--- INFORMATION GIVEN Enclosed Below ---

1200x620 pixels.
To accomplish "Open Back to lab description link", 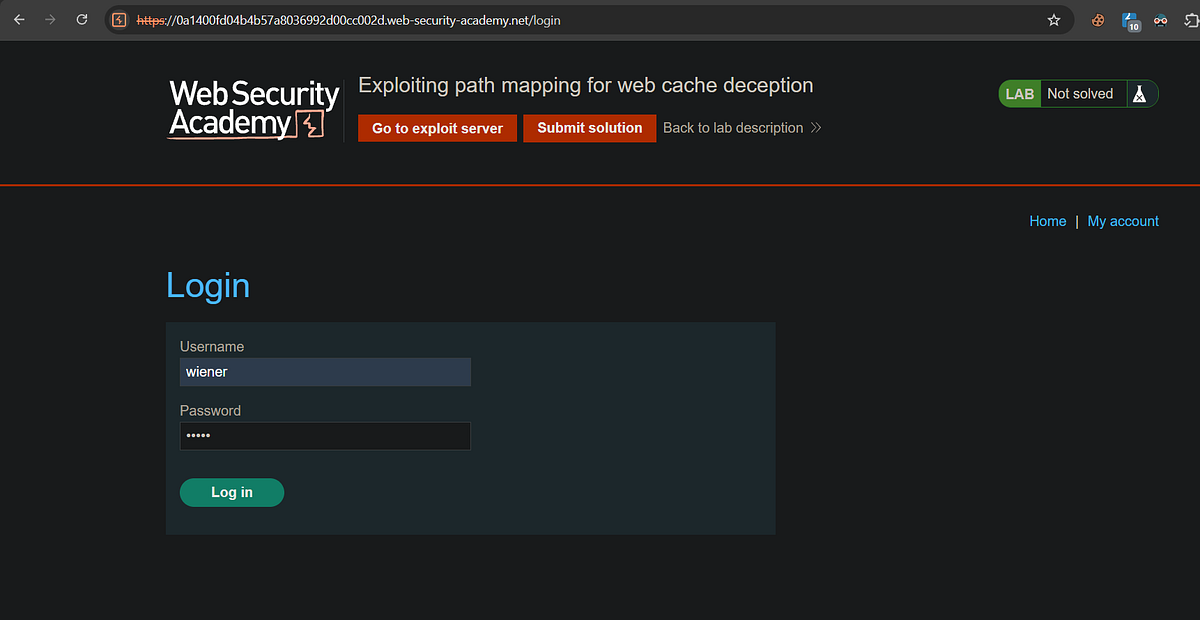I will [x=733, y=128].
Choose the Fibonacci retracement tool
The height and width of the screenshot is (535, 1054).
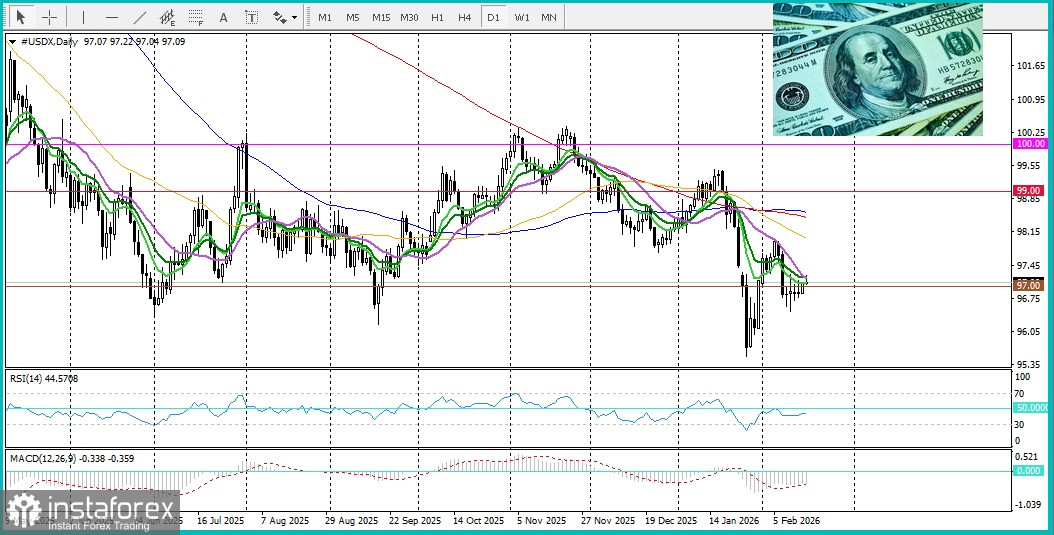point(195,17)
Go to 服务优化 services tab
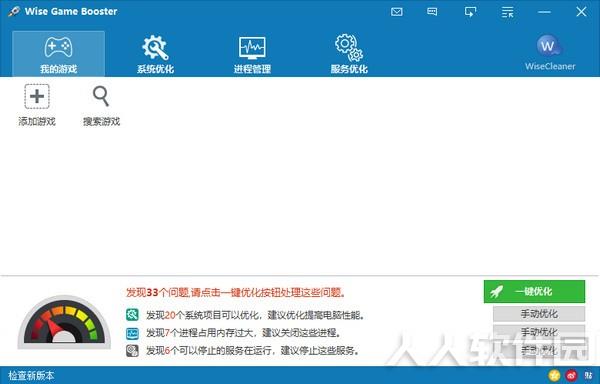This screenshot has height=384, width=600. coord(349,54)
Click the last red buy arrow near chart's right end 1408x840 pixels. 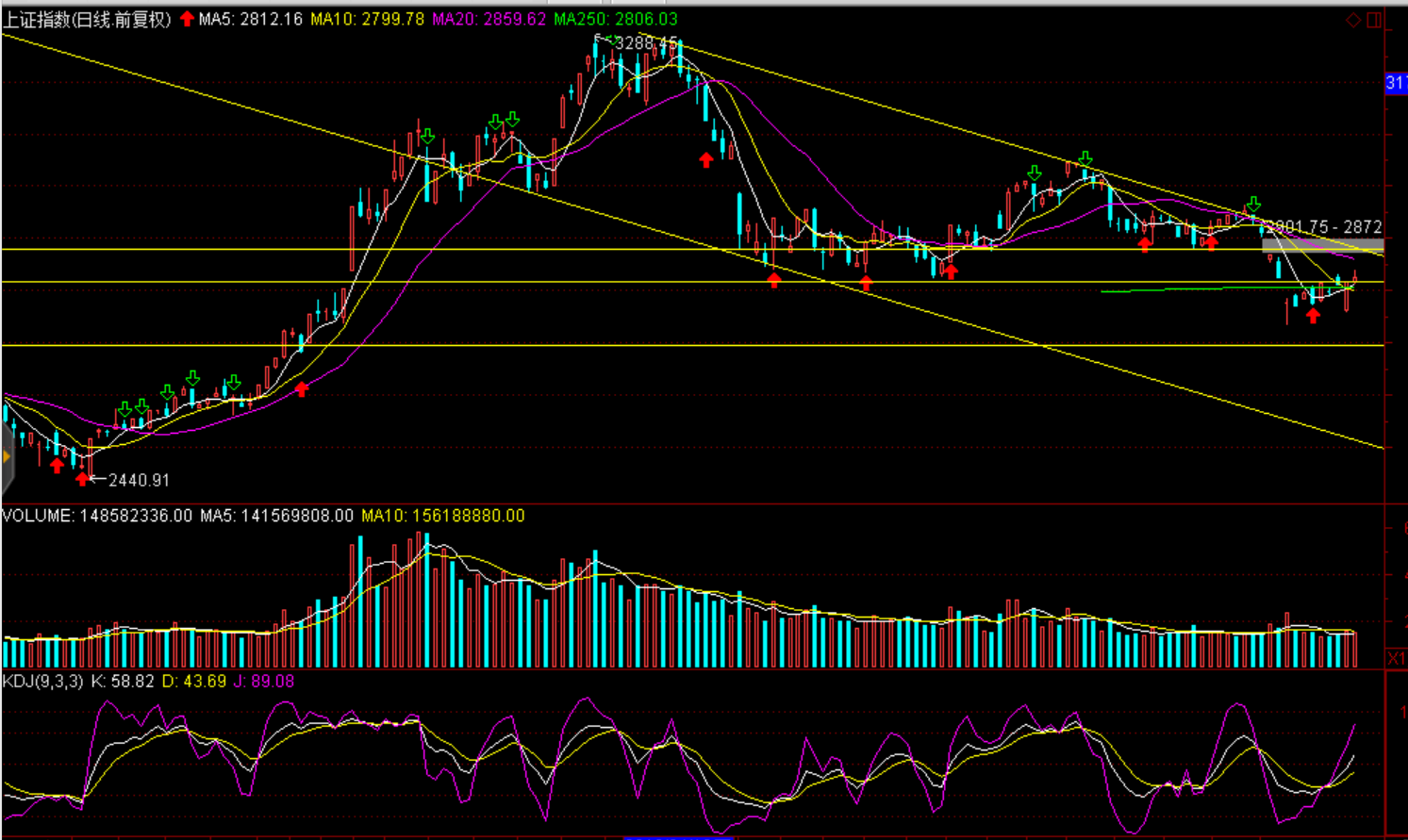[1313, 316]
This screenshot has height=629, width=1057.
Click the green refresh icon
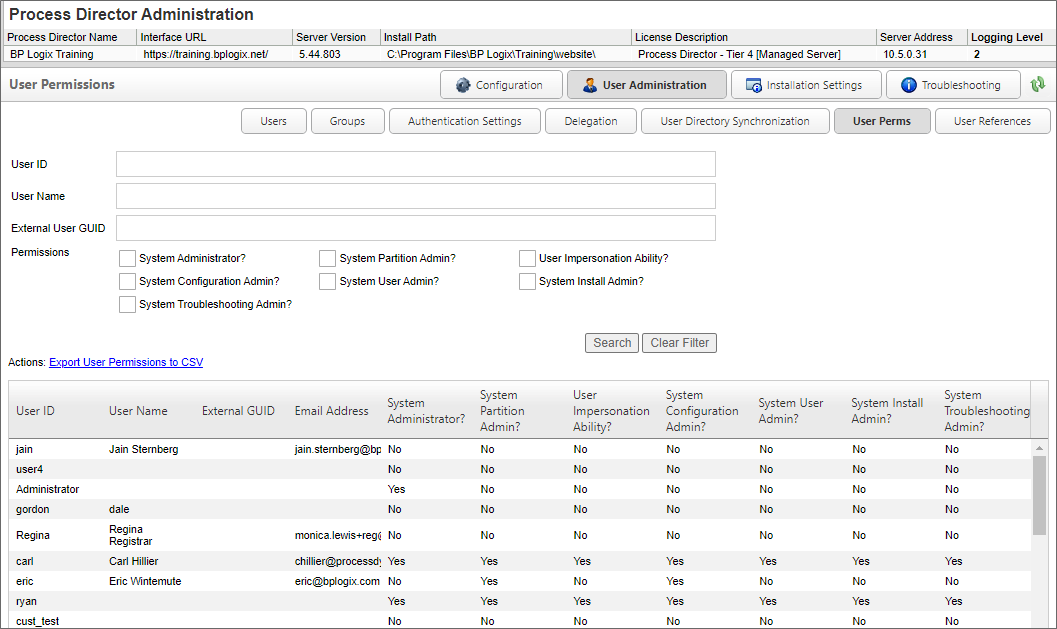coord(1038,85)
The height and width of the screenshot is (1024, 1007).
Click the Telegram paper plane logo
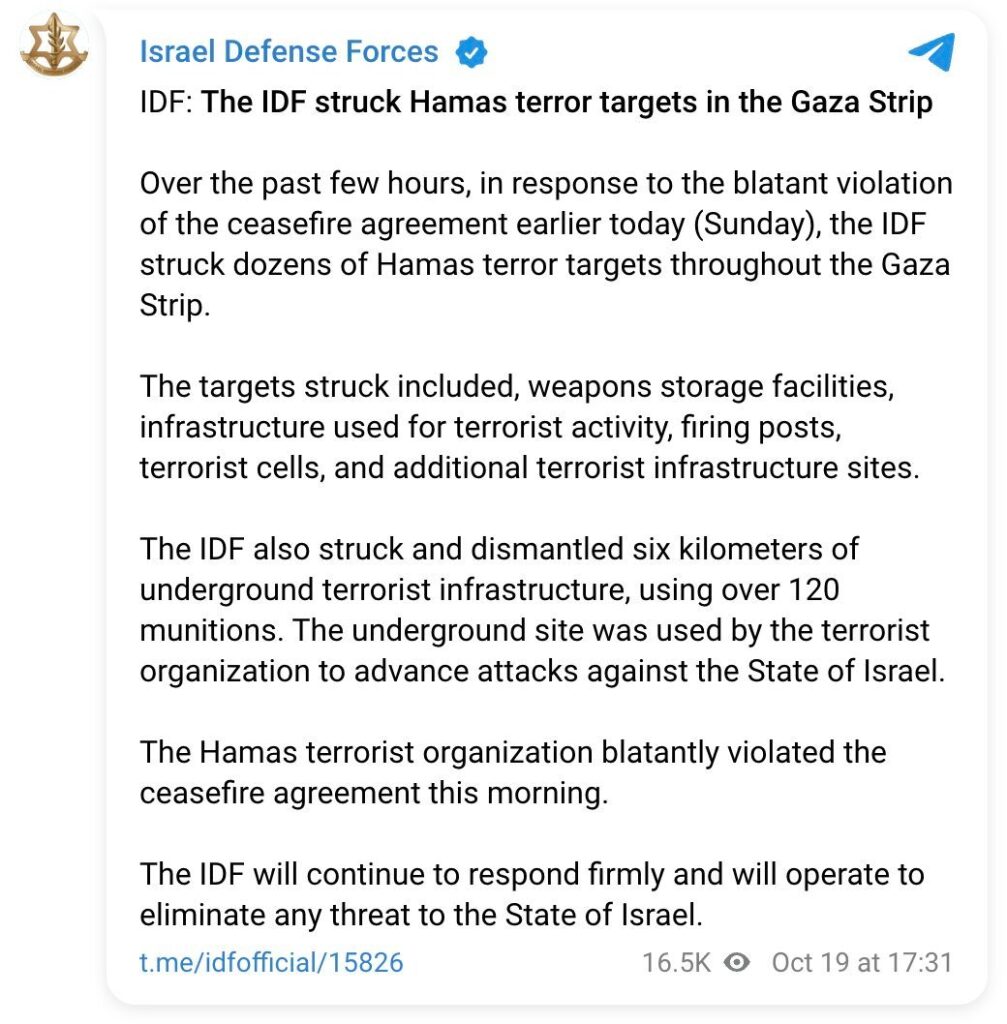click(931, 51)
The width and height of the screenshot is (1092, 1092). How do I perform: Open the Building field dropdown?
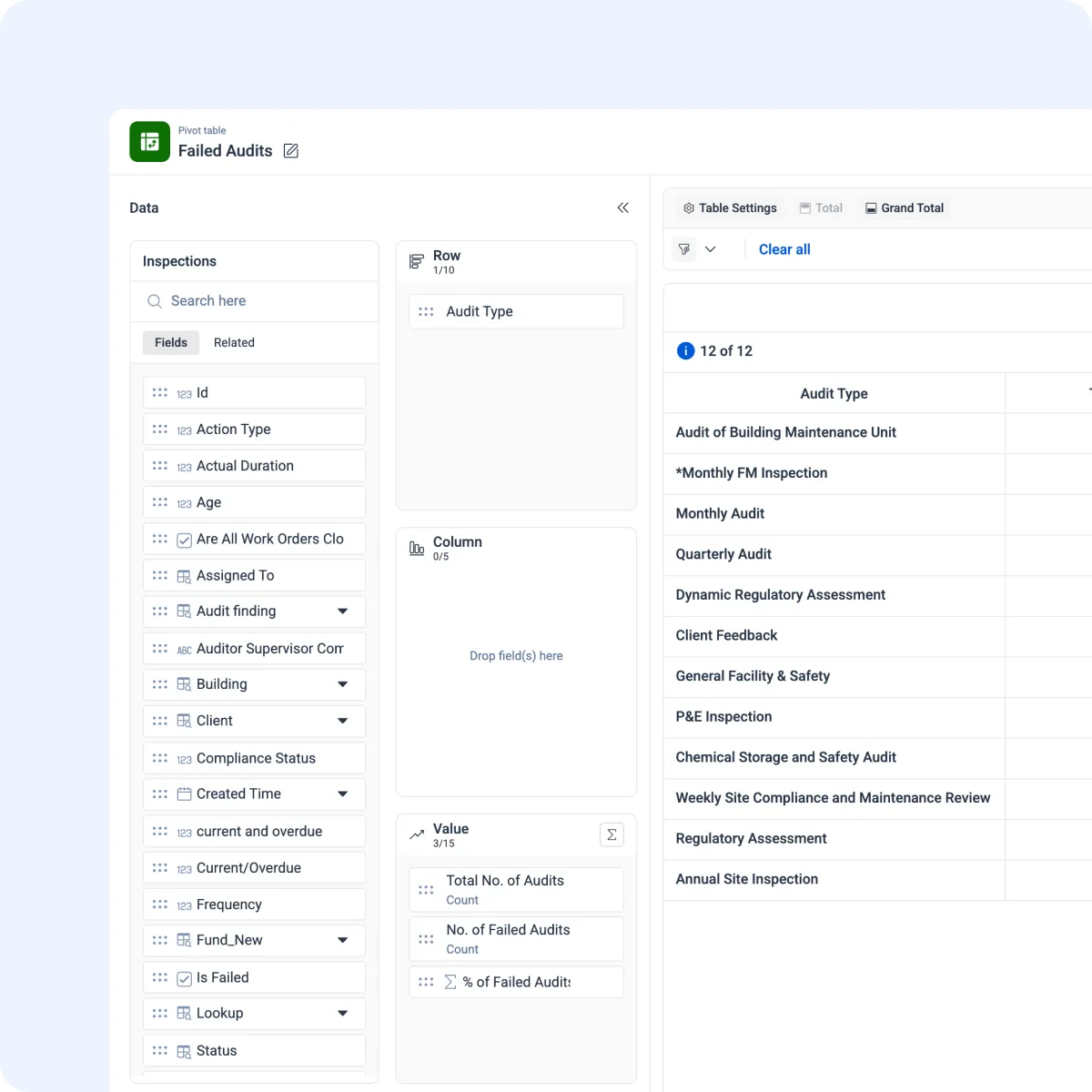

--- End of Enclosed INFORMATION GIVEN ---

→ THE PROBLEM: The line containing "The height and width of the screenshot is (1024, 1007)." and every line after it, through the end of the data, are to be output exactly. Omit the pictures.

→ ANSWER SECTION:
The height and width of the screenshot is (1024, 1007).
Click the Telegram paper plane logo
click(931, 51)
The width and height of the screenshot is (1092, 1092). How do I perform: Open the Building field dropdown?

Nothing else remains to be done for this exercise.